__TASK__: Please swap "logo" for "emblem" in the material below, keep everything else unchanged, and leave the pictures out of your answer.
-- START TASK INPUTS --
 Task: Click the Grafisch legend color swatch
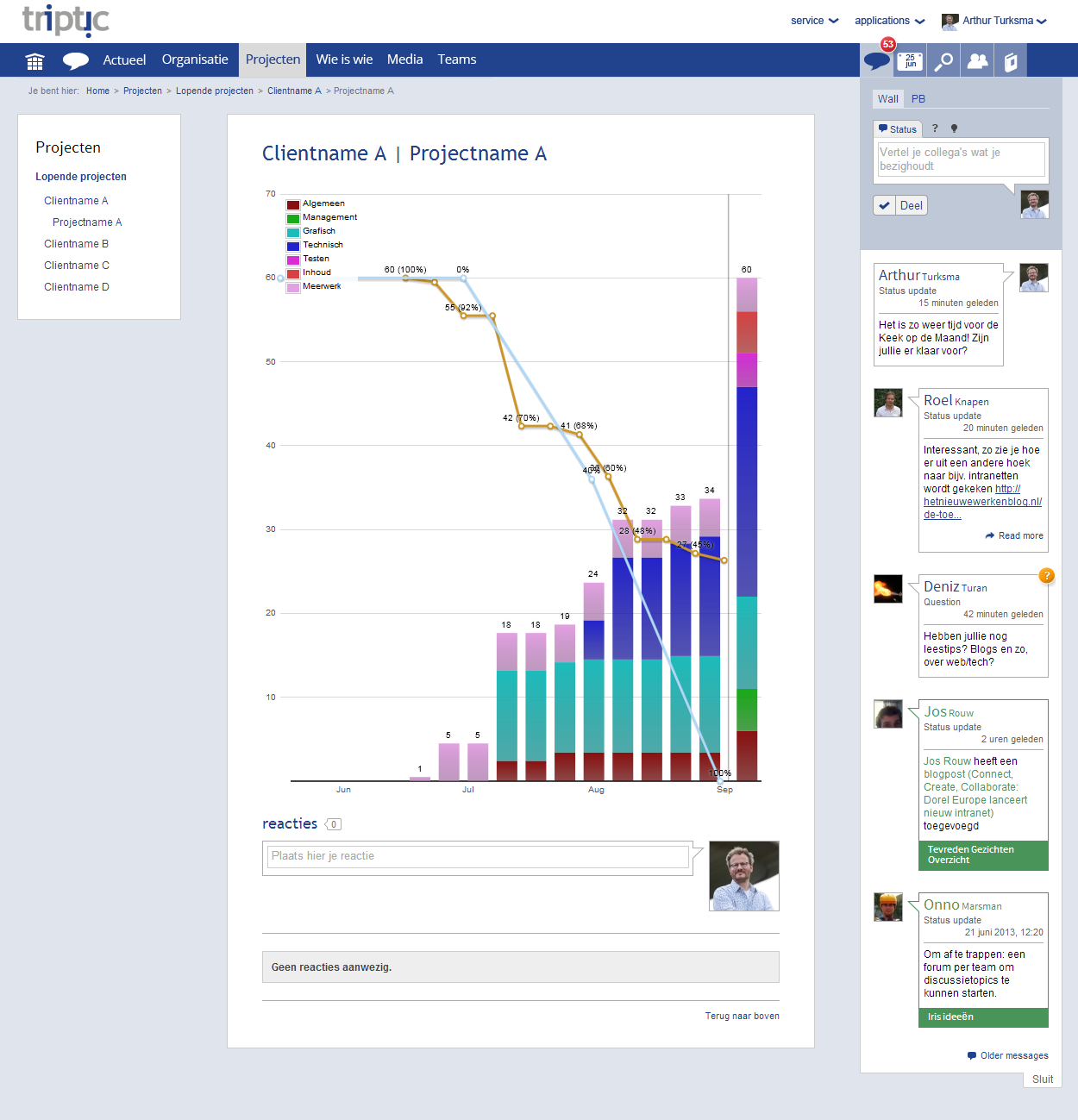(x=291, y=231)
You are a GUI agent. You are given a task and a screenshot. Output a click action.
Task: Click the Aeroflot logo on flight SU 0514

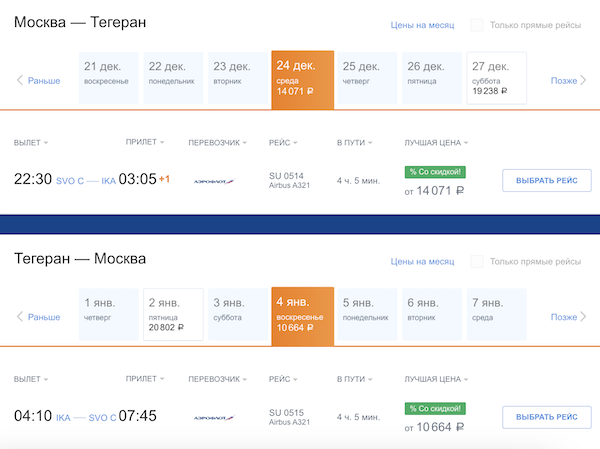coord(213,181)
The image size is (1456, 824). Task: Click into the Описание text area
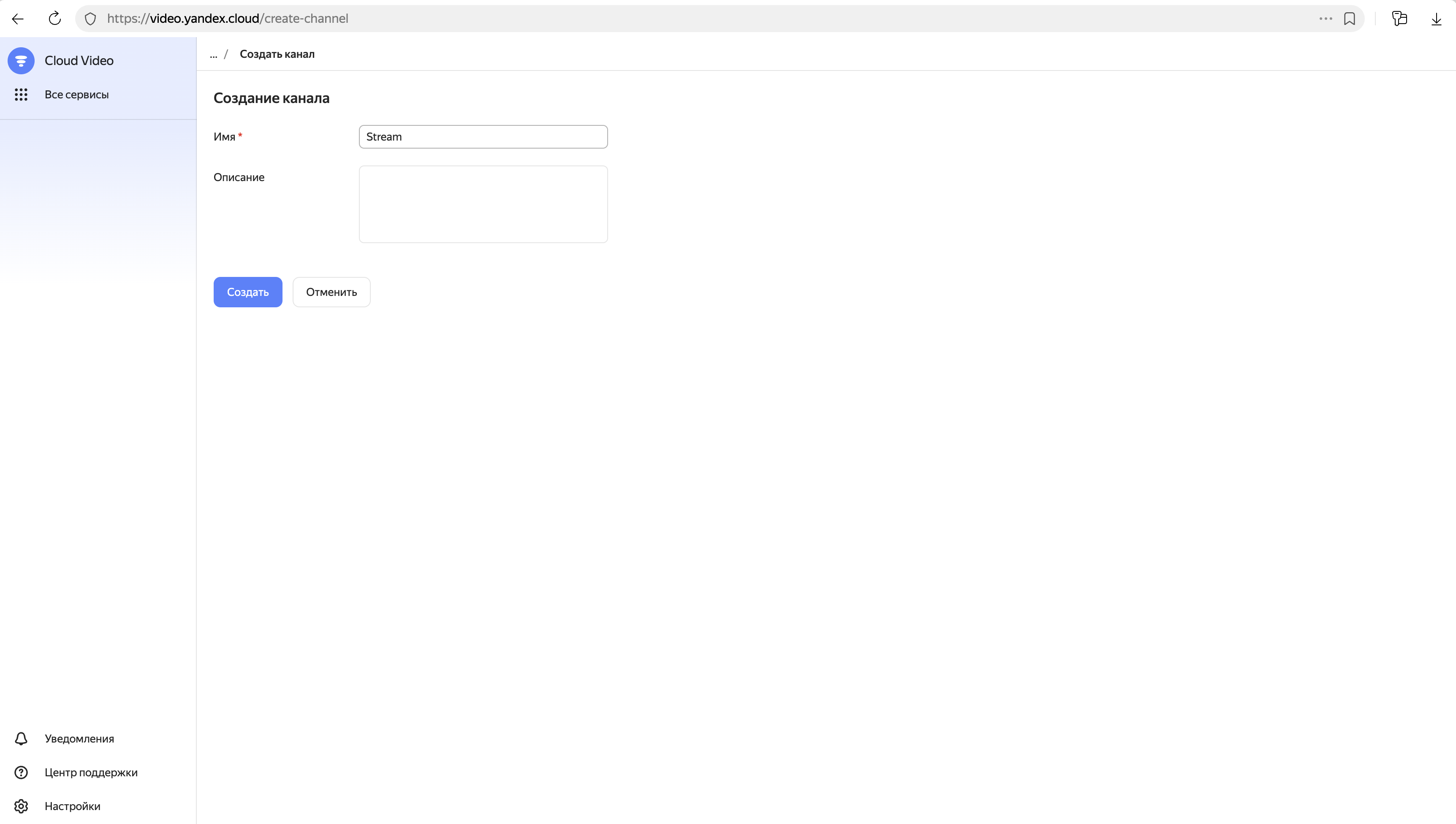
-- END TASK INPUTS --
__EXERCISE ANSWER__:
 Task: Click the Grafisch legend color swatch
(x=291, y=231)
You are a GUI agent. You are given a task and a screenshot. Output a click action.
Task: Click the Aeroflot emblem on flight SU 0514

coord(213,181)
The image size is (1456, 824). Task: Click into the Описание text area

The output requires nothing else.